Depending on the values of some indicator columns, that here we call condition1, condition2 , I wanted to do a faceting where in each facet corresponding to the specific value of condition1 on the rows and condition2 on the colums, I can show a standard plot of x vs y.

There are mainly two approaches here to solve this problem. The first is the standard of melting the dataframe into a three columns dataset, where for every single couple of values of condition1 and condition2 we unroll the values of x and y. This is described in this question on stackoverflow

The second approach that I’ve found much clearer is to focus on the concept of plotting function provided to the grid method of the sns.Facetgrid class.

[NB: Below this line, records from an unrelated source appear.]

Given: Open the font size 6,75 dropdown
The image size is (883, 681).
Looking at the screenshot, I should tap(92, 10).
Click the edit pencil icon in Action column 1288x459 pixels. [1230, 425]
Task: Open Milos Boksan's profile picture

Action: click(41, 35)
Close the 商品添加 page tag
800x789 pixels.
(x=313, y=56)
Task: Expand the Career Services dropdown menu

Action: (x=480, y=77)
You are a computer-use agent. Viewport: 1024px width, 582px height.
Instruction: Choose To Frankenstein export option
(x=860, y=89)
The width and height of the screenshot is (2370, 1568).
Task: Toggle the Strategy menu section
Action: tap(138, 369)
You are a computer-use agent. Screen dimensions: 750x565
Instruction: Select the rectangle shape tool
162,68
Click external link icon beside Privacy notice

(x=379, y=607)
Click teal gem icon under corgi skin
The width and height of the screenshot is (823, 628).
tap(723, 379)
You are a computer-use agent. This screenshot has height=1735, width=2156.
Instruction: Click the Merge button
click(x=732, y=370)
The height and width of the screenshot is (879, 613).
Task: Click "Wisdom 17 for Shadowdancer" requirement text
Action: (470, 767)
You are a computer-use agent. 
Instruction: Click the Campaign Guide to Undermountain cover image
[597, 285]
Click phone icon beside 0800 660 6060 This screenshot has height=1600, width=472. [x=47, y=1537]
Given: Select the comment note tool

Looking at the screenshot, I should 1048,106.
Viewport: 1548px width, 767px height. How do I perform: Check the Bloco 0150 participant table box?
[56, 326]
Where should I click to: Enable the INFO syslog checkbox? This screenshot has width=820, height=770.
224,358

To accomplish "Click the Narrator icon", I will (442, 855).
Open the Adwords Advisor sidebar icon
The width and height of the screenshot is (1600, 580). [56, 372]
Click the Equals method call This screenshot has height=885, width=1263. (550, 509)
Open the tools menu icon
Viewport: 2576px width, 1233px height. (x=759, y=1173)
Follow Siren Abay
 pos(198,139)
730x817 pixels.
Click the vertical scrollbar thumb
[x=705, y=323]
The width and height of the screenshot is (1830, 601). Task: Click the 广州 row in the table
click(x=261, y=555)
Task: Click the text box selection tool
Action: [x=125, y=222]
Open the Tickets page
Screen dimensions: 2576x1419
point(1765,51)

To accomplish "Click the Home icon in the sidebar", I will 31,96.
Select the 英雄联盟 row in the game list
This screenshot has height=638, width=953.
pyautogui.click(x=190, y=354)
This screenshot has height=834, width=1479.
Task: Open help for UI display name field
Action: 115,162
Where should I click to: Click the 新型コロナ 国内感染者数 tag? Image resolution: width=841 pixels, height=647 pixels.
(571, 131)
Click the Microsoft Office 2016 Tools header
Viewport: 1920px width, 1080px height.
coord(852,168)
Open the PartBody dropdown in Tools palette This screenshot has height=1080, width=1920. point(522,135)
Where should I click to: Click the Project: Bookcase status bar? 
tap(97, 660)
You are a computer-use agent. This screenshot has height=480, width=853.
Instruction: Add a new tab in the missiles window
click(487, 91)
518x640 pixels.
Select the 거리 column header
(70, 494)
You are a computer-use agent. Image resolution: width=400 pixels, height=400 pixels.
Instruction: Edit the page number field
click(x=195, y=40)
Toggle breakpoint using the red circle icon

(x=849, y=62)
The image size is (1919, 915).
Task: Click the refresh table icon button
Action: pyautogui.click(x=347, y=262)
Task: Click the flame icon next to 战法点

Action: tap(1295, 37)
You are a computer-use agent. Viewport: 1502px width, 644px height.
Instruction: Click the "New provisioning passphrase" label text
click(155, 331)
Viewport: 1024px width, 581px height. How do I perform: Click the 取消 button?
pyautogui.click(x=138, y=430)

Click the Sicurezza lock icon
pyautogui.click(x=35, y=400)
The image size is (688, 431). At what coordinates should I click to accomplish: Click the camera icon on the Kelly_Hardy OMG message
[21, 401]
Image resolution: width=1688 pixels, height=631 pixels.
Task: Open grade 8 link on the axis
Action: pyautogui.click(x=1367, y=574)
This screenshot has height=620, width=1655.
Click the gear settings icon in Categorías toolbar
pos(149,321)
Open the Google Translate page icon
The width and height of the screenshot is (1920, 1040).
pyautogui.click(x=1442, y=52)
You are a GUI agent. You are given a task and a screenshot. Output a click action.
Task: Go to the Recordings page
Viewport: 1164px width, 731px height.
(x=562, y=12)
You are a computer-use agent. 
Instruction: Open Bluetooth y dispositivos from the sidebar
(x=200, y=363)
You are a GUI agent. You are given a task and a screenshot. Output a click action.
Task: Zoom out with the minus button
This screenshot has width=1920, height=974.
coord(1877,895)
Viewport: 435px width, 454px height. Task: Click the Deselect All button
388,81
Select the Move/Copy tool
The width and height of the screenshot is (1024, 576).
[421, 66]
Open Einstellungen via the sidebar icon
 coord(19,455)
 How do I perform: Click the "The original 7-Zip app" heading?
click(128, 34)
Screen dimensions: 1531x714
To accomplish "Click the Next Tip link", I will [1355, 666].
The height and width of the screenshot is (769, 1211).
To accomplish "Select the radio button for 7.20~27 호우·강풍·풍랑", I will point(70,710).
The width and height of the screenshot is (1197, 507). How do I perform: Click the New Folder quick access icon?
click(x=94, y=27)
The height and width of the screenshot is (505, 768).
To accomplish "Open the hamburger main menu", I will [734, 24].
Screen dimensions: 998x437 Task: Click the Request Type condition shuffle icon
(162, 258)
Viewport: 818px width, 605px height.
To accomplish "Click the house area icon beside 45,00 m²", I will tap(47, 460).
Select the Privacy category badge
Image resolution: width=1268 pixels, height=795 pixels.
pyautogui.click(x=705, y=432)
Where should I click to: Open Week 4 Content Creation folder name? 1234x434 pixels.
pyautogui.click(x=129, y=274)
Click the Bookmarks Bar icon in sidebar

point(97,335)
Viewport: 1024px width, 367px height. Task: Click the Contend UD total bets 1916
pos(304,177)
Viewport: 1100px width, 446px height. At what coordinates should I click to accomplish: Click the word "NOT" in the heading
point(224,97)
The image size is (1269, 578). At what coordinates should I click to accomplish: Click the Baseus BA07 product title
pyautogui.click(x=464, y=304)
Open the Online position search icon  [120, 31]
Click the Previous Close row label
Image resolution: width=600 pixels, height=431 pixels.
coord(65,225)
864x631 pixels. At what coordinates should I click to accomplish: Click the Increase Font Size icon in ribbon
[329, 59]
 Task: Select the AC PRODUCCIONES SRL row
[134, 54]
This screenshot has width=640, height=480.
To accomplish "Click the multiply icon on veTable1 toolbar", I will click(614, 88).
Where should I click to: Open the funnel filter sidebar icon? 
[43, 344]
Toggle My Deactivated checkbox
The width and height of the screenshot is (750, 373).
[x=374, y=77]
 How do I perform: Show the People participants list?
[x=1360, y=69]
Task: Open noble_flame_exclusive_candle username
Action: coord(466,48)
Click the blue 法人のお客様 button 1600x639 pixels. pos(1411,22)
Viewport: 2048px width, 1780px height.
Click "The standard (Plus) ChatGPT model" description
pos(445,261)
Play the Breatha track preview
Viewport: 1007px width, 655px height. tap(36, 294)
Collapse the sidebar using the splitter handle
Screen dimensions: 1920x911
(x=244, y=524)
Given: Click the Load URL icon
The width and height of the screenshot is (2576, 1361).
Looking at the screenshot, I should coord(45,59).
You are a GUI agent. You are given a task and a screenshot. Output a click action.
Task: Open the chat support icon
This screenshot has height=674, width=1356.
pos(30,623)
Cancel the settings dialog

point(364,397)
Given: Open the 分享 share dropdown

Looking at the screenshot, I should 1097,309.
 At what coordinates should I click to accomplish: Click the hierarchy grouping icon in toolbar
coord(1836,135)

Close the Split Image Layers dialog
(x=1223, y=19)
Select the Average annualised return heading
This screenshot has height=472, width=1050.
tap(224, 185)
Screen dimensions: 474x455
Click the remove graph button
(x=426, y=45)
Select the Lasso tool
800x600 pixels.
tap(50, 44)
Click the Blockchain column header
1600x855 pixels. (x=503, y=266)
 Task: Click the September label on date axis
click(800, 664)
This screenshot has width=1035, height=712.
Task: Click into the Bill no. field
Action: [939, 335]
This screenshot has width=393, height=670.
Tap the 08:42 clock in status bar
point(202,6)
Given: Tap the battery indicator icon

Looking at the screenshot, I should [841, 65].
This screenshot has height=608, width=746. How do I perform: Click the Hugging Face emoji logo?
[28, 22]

Typically people is expected to provide a simple plotting function such as plt.plot or plt.bar etc. However, looking at the seaborn code, I’ve noted how any function returning an instance of a matplotlib.figure can be used.

The case of faceting plots

Here is a minimally working example (MWE) example where I try to plot a function of variables x and y depending on the specific values of two other faceting variables. The plots are some custom function that show that for each different condition1 and condition2 different plots are created.

import matplotlib.pyplot as plt
import numpy as np
import pandas as pd
import seaborn as sns
plt.style.use('ggplot')
T = []
condition1 = [-1,0,1]
condition2 = [1,2,3]
x = np.linspace(-5,5,100)
# Let's build our dataframe
for c1 in np.unique(condition1):
    for c2 in np.unique(condition2):
        T.append({'condition1':c1,
                  'condition2':c2,
                  'x':np.cos(x/c2+c1),
                  'y':np.sin(x*c2-c1)})

df = pd.DataFrame(T)

The trick is to design the exact function to be passed to the FacetGrid.map method. It has to correspond to the mappable values.

grid = sns.FacetGrid(df, row='condition1', col='condition2')
grid.map(lambda _x,_y, **kwargs : plt.plot(_x.values[0],_y.values[0]), 'x','y')

In other words the variables ‘x’ and ‘y’ get mapped as input to the first argument of the FacetGrid.map method. Here I have also highlighted that the signature of the lambda function provided hasn’t to match exactly the name of the variables to be used in faceting, as I’ve used _x as placeholder for the 'x' column in the df dataframe.


The case of faceting images

One can do more complicate things. It is possible to facet images that depend on some condition.

Let us build again our omnicomprehensive dataframe, each row of the picture column contains a numpy.array with two dimensions, to be shown as a matrix. Here for simplicity we generate 5 x 5 random numbers and try to remove the white grid, by using a lambda with a 2-tuple as return argument:

import matplotlib.pyplot as plt
import pandas as pd
import seaborn as sns
plt.style('ggplot2')
T = []
condition1 = ['a','b','c']
condition2 = [1,2,3]
x = np.linspace(-5,5,100)
y = 
# Let's build our dataframe
for c1 in np.unique(condition1):
    for c2 in np.unique(condition2):
        T.append({'condition1':c1,
                  'condition2':c2,
                  'picture':(np.random.random([5,5])+c1)**c2,
                  })
df = pd.DataFrame(T)
grid = sns.FacetGrid(df, row='condition1', col='condition2')
grid.map(lambda x, **kwargs : (plt.imshow(x.values[0]),plt.grid(False)), 'picture')

The result is the following:


Other cases should now be clear, always map a function with the same number of input arguments as the number of mapping variable passed to FacetGrid.map, and make use of the .values[0] method, otherwise a subslice of a pandas dataframe is passed to the plotting function.